Futures have been supported by expectations of more accommodative monetary policies from some central banks, especially the European Central Bank and the Bank of England. The U.S. Federal Reserve is also on track to become more accommodative, however at a slower pace.
Financial futures market are predicting the Federal Open Market Committee will keep its fed funds rate unchanged at the March and May meetings. However, financial futures markets are predicting the Federal Reserve will reduce its fed funds rate by 25 basis points either at the June policy meeting or at the July 30 meeting. Also, an additional interest rate reduction from the FOMC this year is becoming less likely.
The January National Federation of independent business small business optimism index in the U.S. fell to 102.8 in January 2025 from 105.1 in December 2024 which was the highest since October 2018, and below forecasts of 104.6.
Central bank demand for gold remains strong, with the People’s Bank of China adding to its reserves for a third consecutive month in January, according to official data.
SILVER
March silver futures are lower today but remain close to three-month highs as demand for safe-haven assets increased following the latest U.S. tariffs. U.S. President Donald Trump signed an executive order imposing a 25% tariff on steel and aluminum imports “without exceptions or exemptions,” sparking concerns about inflation and the potential for a global trade war to escalate.

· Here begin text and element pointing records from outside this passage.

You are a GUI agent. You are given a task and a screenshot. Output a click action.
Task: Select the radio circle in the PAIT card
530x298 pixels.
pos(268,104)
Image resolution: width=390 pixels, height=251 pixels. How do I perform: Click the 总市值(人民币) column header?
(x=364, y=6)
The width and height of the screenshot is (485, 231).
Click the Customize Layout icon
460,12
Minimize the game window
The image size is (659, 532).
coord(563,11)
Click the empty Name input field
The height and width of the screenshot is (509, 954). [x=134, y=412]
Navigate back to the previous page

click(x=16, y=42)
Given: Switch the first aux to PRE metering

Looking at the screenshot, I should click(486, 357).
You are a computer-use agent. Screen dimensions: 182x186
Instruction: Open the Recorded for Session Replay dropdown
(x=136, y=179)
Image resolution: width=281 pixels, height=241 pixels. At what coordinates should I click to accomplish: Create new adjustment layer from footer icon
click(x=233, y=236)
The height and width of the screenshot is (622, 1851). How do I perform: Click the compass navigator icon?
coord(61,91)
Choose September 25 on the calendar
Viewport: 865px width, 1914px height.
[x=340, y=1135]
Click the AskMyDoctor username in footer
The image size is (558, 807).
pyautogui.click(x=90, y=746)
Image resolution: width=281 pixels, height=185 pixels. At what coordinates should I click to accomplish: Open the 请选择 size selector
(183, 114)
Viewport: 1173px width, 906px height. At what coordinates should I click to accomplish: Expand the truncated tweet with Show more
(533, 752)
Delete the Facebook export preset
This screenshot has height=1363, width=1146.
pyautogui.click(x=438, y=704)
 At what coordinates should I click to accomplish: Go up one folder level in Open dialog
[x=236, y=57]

Investors were also bracing for today’s and tomorrow’s congressional testimony from Fed Chair Powell and the release of the latest U.S. inflation data Wednesday and Thursday, which could affect the outlook for U.S. monetary policy.
Additionally, silver prices have been bolstered by expectations of stronger industrial demand, especially from the renewable energy sector, along with predictions of continuing supply deficits.